Depuis la transition politique de 2023, l’éducation est redevenue un terrain stratégique pour le pouvoir gabonais. Sous l’autorité de Brice Oligui Nguema, une série d’investissements ciblés cherche à corriger les failles les plus criantes d’un système éducatif fragilisé par des années de négligence et de crises sociales.

La mise à niveau des infrastructures constitue le cœur de cette politique. Avec près de 200 salles de classe construites ou rénovées, l’État tente de désengorger des établissements saturés et de restaurer des espaces d’apprentissage souvent indignes. Dans certaines provinces, ces nouvelles salles représentent la première amélioration tangible depuis plus d’une décennie.

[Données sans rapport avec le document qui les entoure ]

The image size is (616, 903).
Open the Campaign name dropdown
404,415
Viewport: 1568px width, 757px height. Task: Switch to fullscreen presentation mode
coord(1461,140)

Le retour des bourses scolaires dans le secondaire s’inscrit dans la même logique de réparation sociale. Cette décision a permis à de nombreux élèves de rester dans le circuit éducatif, alors que l’exclusion silencieuse par la pauvreté menaçait de priver le pays d’une génération entière de diplômés.

Au niveau universitaire, la réhabilitation de l’Université Omar Bongo, de l’USTM et du Centre Universitaire des Sciences de la Santé vise à stopper l’érosion d’un enseignement supérieur déjà fragilisé par la fuite des cerveaux et le manque de moyens. Ces travaux, bien que partiels, améliorent l’attractivité et la fonctionnalité de pôles de formation stratégiques.

Reste à savoir si cette politique de chantiers suffira à apaiser un secteur en tension. Pour Brice Oligui Nguema, l’éducation est devenue un test de crédibilité : celui de la capacité de l’État à traduire la transition politique en progrès concrets pour la jeunesse.